# To do
Between the line containing "Select the hand" and the line containing "You are a computer-use agent. 755x674 pixels." lies a run of lines; give that run again exactly, with both of those lines, and nothing else from the entries below.

# Task inputs

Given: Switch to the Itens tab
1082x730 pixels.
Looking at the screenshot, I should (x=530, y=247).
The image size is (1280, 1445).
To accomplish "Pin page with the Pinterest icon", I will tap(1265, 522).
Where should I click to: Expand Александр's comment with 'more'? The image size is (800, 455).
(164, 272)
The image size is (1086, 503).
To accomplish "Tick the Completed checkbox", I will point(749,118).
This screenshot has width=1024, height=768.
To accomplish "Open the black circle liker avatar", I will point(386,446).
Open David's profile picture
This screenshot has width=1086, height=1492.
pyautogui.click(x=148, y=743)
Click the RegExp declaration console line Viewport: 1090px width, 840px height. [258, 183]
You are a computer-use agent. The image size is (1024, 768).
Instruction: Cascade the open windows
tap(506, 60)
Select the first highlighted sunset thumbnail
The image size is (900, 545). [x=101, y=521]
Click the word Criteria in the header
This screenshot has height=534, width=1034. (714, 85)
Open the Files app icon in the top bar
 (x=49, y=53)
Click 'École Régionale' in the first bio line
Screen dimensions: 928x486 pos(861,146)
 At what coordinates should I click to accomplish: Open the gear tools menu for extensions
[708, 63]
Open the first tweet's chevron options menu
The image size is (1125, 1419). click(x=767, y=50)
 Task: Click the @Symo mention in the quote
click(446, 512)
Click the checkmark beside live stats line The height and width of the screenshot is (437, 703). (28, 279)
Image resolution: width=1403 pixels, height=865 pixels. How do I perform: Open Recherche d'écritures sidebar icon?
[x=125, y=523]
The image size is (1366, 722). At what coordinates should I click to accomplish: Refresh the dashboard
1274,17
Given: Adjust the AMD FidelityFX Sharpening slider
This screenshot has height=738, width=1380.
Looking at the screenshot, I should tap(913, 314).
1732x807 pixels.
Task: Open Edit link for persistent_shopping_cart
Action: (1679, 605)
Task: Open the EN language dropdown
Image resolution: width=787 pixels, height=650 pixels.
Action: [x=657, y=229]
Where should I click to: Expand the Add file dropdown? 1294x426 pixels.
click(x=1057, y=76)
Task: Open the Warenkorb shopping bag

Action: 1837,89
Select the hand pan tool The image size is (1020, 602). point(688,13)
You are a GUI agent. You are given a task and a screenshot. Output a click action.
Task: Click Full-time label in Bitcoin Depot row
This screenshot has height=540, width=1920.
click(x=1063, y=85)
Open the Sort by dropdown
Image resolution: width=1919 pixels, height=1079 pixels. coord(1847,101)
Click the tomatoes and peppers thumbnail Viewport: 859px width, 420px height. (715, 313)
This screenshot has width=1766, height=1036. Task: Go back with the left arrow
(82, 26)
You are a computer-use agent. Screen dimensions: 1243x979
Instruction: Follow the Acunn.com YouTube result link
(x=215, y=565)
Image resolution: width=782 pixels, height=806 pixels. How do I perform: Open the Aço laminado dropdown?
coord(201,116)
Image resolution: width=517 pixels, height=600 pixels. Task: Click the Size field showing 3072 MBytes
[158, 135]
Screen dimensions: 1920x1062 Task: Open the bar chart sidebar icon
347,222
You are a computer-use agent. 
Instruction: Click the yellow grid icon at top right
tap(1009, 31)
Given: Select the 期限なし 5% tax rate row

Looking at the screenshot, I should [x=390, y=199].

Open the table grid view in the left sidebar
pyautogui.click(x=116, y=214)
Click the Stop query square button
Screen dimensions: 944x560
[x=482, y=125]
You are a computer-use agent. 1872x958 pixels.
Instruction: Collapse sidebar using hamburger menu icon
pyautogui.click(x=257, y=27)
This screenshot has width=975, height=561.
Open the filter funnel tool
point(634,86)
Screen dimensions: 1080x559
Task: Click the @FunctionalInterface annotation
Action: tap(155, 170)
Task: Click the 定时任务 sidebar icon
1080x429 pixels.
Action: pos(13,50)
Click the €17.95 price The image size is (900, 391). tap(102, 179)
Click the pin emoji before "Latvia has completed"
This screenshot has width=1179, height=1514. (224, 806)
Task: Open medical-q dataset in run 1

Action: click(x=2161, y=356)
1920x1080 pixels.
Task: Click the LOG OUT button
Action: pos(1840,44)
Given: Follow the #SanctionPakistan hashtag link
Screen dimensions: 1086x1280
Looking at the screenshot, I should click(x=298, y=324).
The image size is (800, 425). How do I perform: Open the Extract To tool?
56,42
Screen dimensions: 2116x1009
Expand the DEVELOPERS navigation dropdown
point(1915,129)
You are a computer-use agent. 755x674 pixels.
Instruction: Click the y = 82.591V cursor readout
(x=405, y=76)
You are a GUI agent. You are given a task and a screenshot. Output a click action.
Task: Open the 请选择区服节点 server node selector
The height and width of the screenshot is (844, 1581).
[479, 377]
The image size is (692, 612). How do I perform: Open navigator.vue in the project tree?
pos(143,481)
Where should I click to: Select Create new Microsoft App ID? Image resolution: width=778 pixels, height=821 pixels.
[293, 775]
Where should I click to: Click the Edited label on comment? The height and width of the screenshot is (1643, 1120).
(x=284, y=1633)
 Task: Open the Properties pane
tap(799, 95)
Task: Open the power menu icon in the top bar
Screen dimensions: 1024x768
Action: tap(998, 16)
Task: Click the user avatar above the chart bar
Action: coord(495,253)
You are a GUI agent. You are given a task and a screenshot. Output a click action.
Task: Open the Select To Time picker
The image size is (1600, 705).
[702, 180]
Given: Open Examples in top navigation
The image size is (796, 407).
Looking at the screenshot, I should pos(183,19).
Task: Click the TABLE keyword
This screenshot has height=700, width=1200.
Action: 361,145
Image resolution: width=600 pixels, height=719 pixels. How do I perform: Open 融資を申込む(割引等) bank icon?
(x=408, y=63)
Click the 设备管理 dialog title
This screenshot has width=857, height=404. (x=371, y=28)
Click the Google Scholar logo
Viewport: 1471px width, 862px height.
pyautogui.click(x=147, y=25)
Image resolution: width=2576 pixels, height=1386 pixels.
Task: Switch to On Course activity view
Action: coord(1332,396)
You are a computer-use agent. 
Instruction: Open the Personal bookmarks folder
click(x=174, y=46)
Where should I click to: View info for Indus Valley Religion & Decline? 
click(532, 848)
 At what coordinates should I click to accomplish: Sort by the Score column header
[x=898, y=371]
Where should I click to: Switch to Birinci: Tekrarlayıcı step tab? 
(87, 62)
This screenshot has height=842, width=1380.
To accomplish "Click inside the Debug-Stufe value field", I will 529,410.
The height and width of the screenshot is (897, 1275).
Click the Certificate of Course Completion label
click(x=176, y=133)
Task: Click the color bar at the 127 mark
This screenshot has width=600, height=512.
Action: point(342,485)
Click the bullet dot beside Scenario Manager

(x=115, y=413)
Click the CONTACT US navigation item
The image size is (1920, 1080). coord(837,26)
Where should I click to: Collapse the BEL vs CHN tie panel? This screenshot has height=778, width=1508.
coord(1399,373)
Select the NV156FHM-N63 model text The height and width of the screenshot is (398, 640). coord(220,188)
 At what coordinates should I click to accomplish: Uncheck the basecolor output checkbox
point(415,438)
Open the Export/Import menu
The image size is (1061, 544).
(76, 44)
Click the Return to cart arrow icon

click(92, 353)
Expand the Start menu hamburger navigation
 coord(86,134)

# Your response
Select the hand pan tool The image size is (1020, 602). point(688,13)
You are a GUI agent. You are given a task and a screenshot. Output a click action.
Task: Click Full-time label in Bitcoin Depot row
This screenshot has height=540, width=1920.
click(x=1063, y=85)
Open the Sort by dropdown
Image resolution: width=1919 pixels, height=1079 pixels. coord(1847,101)
Click the tomatoes and peppers thumbnail Viewport: 859px width, 420px height. (715, 313)
This screenshot has width=1766, height=1036. Task: Go back with the left arrow
(82, 26)
You are a computer-use agent. Screen dimensions: 1243x979
Instruction: Follow the Acunn.com YouTube result link
(x=215, y=565)
Image resolution: width=782 pixels, height=806 pixels. How do I perform: Open the Aço laminado dropdown?
coord(201,116)
Image resolution: width=517 pixels, height=600 pixels. Task: Click the Size field showing 3072 MBytes
[158, 135]
Screen dimensions: 1920x1062 Task: Open the bar chart sidebar icon
347,222
You are a computer-use agent. 
Instruction: Click the yellow grid icon at top right
tap(1009, 31)
Given: Select the 期限なし 5% tax rate row

Looking at the screenshot, I should [x=390, y=199].

Open the table grid view in the left sidebar
pyautogui.click(x=116, y=214)
Click the Stop query square button
Screen dimensions: 944x560
[x=482, y=125]
You are a computer-use agent. 1872x958 pixels.
Instruction: Collapse sidebar using hamburger menu icon
pyautogui.click(x=257, y=27)
This screenshot has width=975, height=561.
Open the filter funnel tool
point(634,86)
Screen dimensions: 1080x559
Task: Click the @FunctionalInterface annotation
Action: tap(155, 170)
Task: Click the 定时任务 sidebar icon
1080x429 pixels.
Action: pos(13,50)
Click the €17.95 price The image size is (900, 391). tap(102, 179)
Click the pin emoji before "Latvia has completed"
This screenshot has width=1179, height=1514. (224, 806)
Task: Open medical-q dataset in run 1

Action: click(x=2161, y=356)
1920x1080 pixels.
Task: Click the LOG OUT button
Action: pos(1840,44)
Given: Follow the #SanctionPakistan hashtag link
Screen dimensions: 1086x1280
Looking at the screenshot, I should click(x=298, y=324).
The image size is (800, 425). How do I perform: Open the Extract To tool?
56,42
Screen dimensions: 2116x1009
Expand the DEVELOPERS navigation dropdown
point(1915,129)
You are a computer-use agent. 755x674 pixels.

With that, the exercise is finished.